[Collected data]
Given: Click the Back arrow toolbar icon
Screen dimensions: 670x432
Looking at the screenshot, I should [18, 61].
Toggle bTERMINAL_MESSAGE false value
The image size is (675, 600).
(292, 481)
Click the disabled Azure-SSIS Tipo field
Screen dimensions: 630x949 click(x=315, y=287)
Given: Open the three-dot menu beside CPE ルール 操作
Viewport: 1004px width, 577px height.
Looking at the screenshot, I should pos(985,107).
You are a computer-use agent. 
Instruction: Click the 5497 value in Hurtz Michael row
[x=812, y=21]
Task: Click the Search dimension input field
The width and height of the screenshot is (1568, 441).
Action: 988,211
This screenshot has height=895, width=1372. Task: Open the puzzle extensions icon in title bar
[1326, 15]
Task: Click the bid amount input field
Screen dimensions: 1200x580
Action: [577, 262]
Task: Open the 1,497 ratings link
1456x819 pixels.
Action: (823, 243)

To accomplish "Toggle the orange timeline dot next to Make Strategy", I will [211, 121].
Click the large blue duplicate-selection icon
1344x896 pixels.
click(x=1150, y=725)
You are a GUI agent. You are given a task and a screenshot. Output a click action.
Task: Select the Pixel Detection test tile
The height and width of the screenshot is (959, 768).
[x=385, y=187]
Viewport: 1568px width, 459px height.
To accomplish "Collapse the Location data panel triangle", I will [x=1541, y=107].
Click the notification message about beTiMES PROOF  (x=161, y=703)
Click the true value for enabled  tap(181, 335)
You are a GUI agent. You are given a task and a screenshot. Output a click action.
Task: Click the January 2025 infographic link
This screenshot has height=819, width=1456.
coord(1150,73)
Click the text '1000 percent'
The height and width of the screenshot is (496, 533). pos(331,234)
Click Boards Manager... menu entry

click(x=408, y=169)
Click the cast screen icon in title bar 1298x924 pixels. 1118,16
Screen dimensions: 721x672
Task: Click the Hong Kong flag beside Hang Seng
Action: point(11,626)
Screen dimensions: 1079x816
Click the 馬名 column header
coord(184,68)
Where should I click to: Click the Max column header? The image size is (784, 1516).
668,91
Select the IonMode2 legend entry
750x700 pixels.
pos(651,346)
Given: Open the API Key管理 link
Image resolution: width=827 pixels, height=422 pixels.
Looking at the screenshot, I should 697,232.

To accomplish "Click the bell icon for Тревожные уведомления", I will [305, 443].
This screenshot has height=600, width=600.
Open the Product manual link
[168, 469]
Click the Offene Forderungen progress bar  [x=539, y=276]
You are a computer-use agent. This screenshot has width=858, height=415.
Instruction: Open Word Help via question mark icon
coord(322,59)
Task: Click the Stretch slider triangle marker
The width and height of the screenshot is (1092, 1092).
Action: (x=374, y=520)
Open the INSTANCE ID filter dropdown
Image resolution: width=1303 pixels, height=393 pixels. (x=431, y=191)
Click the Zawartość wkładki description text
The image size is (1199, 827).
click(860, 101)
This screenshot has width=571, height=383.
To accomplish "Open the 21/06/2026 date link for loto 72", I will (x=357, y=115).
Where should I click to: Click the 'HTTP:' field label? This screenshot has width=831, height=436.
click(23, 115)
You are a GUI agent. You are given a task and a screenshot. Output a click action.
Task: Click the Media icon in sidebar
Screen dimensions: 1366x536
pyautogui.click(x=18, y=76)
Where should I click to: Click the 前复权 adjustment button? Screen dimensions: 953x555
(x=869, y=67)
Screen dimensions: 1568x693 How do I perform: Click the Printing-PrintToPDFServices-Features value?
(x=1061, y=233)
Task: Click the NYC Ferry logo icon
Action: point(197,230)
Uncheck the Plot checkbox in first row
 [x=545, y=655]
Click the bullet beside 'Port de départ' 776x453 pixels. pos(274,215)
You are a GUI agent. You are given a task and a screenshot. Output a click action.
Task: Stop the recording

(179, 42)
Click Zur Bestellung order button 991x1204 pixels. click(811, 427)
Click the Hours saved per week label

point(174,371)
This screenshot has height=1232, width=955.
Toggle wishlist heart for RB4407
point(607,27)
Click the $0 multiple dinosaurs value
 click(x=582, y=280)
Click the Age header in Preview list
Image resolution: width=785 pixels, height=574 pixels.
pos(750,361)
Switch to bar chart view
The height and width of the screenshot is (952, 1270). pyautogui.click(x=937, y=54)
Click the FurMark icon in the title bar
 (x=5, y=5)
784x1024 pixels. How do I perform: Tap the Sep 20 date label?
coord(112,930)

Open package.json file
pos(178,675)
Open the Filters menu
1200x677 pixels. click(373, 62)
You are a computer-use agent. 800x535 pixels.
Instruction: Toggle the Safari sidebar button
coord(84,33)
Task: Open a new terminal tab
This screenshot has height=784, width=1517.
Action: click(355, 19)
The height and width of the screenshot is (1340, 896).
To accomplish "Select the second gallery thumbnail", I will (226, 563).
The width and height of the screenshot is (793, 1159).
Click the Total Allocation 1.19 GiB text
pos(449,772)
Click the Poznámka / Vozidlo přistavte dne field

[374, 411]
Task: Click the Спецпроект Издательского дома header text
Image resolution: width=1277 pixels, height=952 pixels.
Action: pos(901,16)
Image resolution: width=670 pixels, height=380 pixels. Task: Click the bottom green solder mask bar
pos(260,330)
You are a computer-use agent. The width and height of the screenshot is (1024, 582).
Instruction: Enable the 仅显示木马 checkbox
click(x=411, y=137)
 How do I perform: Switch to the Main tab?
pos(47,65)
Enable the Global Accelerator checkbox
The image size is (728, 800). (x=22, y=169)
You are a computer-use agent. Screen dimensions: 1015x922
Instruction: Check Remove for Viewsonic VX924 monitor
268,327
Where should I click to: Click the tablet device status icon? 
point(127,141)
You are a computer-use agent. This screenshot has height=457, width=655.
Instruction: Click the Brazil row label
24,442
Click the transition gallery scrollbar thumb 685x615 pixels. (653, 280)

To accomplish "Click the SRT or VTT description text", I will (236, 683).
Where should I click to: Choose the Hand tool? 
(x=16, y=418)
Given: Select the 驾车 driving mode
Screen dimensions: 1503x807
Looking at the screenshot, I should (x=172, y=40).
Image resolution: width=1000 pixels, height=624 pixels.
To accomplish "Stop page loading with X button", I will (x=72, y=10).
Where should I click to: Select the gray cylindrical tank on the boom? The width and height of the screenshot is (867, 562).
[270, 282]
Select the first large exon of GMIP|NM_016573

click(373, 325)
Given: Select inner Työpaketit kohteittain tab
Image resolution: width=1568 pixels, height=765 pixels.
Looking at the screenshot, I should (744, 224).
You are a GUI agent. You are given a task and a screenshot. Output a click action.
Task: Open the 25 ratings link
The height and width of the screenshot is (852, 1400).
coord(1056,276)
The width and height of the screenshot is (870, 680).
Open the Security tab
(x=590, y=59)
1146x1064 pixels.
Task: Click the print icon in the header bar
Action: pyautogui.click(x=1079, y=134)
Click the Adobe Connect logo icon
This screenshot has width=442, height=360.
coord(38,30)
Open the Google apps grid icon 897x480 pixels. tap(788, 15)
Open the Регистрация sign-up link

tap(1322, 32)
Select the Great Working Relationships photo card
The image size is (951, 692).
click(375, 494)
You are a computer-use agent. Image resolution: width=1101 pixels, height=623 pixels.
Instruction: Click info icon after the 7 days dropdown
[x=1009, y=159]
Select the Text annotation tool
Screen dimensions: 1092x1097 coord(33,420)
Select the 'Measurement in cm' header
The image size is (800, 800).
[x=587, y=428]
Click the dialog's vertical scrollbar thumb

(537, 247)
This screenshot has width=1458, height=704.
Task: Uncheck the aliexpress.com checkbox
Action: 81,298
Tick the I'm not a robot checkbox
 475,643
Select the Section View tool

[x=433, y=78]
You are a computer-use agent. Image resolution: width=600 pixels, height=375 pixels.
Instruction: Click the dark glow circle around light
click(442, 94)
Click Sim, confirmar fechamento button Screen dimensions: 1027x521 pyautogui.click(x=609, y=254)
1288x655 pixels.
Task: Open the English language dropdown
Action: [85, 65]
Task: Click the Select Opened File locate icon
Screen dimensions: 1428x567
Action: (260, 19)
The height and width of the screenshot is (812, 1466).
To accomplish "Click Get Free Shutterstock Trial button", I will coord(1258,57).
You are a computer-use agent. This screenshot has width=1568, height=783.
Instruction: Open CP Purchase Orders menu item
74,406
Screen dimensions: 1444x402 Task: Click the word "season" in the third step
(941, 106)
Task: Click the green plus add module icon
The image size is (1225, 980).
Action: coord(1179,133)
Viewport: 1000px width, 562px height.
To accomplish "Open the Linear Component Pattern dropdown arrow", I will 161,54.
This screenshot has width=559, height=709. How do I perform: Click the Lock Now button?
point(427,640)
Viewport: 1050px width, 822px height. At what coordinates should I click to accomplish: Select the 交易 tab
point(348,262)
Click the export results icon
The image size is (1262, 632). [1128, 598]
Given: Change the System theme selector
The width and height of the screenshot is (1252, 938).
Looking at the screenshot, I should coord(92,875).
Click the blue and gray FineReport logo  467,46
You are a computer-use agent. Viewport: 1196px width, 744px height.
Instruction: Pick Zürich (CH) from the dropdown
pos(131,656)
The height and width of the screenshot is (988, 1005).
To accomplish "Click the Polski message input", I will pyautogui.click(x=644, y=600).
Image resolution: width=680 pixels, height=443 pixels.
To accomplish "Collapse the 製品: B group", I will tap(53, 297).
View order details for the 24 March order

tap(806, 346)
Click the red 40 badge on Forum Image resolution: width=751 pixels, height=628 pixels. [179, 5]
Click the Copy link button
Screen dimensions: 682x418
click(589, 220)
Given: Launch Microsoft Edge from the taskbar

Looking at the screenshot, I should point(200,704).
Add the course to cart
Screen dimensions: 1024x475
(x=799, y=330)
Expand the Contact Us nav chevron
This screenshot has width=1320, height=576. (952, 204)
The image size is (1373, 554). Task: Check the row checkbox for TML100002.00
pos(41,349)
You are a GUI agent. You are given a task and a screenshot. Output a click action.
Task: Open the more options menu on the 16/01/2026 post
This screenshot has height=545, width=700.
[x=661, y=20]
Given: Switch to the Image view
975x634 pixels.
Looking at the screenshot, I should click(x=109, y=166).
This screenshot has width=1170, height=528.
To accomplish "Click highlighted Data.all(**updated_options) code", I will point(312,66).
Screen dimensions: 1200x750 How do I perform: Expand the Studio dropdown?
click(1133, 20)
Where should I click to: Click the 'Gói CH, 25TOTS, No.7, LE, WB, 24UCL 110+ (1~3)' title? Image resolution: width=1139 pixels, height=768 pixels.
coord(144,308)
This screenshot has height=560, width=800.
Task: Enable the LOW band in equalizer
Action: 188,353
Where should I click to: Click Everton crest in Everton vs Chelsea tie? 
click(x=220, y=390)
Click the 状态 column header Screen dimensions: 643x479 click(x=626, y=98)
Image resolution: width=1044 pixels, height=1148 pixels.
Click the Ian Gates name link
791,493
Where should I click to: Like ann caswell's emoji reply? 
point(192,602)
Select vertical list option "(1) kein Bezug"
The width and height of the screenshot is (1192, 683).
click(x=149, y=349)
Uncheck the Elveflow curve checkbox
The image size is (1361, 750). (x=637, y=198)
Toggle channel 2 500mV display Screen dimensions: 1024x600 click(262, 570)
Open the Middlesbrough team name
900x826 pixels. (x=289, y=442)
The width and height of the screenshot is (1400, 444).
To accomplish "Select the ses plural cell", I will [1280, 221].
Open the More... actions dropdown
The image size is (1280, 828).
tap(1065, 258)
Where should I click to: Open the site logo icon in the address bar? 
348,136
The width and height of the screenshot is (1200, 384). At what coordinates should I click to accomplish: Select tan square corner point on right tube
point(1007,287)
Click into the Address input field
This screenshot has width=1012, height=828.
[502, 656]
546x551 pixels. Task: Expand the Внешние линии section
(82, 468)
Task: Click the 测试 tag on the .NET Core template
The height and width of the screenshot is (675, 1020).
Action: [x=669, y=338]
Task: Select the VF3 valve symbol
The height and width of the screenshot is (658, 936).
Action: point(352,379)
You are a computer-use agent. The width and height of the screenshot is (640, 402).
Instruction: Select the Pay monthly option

- WHAT YOU SHOULD DO:
Find every line of the data that includes the string "ratings". Copy each of those lines.

- EXPECTED OUTPUT:
Task: Open the 1,497 ratings link
Task: Open the 25 ratings link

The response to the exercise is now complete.